The introduction of the ‘No-fault divorce’ bill in England and Wales has been on the government's agenda for many years.

As of the April 6th, 2022, couples can divorce or end their civil partnership using the new no-fault divorce system which has replaced the previous 'fault-‘ or ‘grounds-based' system.

If your divorce application was issued before the April 6th, 2022, then you will have to use the previous system.

What is ‘no-fault divorce’?

Up until March 2022, divorcing couples in England and Wales had to choose from five reasons to prove their marriage or civil partnership had broken irretrievably.

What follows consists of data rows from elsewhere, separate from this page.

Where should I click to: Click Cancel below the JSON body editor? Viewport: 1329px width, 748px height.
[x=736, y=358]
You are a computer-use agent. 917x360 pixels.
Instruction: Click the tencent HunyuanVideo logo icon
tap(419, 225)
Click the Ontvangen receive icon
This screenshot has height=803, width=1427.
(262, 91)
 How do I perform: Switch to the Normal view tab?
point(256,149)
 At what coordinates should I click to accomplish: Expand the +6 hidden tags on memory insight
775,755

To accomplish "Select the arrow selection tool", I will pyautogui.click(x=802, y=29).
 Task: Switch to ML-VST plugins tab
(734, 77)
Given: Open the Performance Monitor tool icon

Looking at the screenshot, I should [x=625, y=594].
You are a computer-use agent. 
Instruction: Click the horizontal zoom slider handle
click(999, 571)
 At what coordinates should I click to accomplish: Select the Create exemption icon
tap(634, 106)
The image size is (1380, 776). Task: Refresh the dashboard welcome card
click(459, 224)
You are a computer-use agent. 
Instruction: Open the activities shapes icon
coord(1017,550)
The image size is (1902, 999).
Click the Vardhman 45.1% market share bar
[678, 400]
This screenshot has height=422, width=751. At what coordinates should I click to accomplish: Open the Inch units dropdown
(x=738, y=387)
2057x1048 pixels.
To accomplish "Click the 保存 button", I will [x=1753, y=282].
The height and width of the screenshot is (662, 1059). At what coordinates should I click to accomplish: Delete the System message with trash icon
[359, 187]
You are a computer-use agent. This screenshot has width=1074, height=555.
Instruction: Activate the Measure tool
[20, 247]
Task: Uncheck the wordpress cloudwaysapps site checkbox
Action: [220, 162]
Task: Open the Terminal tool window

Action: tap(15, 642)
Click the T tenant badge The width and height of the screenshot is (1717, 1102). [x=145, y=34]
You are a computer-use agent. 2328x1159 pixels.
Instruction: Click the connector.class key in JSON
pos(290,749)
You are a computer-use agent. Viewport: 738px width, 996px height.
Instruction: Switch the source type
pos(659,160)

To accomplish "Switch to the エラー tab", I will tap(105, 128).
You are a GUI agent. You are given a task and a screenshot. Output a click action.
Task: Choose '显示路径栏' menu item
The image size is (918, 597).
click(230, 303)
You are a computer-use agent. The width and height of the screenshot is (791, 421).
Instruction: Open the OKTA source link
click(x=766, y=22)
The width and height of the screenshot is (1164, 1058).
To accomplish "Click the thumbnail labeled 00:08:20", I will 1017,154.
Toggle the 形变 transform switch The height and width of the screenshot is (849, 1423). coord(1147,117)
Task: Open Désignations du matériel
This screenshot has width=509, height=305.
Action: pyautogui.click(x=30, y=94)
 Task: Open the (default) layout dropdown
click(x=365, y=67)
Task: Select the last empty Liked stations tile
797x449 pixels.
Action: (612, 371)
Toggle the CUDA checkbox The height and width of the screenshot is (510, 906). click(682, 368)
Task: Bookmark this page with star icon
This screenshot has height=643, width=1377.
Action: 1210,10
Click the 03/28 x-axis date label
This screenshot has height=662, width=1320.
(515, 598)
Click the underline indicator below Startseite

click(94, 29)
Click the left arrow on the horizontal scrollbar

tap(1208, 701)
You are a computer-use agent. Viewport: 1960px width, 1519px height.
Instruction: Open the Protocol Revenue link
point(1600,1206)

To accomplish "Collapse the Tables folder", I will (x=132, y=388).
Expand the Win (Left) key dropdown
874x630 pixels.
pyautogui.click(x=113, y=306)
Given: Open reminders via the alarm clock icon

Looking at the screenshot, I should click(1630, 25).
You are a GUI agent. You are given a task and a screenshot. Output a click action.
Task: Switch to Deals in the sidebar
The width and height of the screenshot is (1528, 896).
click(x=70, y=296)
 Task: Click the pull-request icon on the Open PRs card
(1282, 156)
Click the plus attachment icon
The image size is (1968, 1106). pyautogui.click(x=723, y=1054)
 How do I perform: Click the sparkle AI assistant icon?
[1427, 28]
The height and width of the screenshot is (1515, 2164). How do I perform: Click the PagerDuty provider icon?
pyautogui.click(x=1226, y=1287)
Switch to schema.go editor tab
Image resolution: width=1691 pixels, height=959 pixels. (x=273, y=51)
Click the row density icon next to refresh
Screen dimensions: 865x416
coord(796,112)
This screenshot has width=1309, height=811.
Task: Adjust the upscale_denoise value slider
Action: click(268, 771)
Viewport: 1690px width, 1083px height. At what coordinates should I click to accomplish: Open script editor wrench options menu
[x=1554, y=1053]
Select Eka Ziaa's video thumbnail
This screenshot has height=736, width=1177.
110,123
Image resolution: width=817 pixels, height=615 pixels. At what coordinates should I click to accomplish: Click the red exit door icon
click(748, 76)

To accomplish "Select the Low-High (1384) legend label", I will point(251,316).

This was usually referred to as having ‘grounds for divorce’. However, on April 6th, 2022, the divorce law changed for the first time in 50 years and no-fault divorce replaced the old process to divorce.

No-fault divorce ends the ‘blame game’, meaning that couples will no longer need to blame one another to prove the breakdown of their marriage. Separating couples will also be able to apply for a divorce together, rather than one person divorcing the other.

How is ‘no-fault divorce’ different to the old divorce laws in England and Wales?

What do the new ‘no-fault divorce’ laws mean for divorcing couples in England & Wales?

  • The new laws will end the necessity for couples to blame each other or be separated for long periods of time.
  • ‘No-fault divorce’ is now the sole reason for divorce and replaces the five options that used to be listed on the legal documents (adultery, unreasonable behaviour, desertion, two years separation and five years separation)
  • You can now apply for divorce or dissolve your civil partnership as an individual (as before) or as a couple.
  • There is no longer an option to contest the divorce. If one of you knows it's over – it is.
  • There are still two stages after applying for a divorce, called the Conditional Order (previously called the Decree Nisi) and the Final Order (previously called the Decree Absolute).
  • Every couple will have to go through the ‘20-week reflection period’ after submitting your divorce application.
  • The language used on the forms has changed to get rid of the archaic language: what is now called a 'Divorce Petition' will be called a ‘Divorce Application’; 'Decree Nisi' is now called 'Conditional Order'; 'Decree Absolute' is now called the 'Final Order'.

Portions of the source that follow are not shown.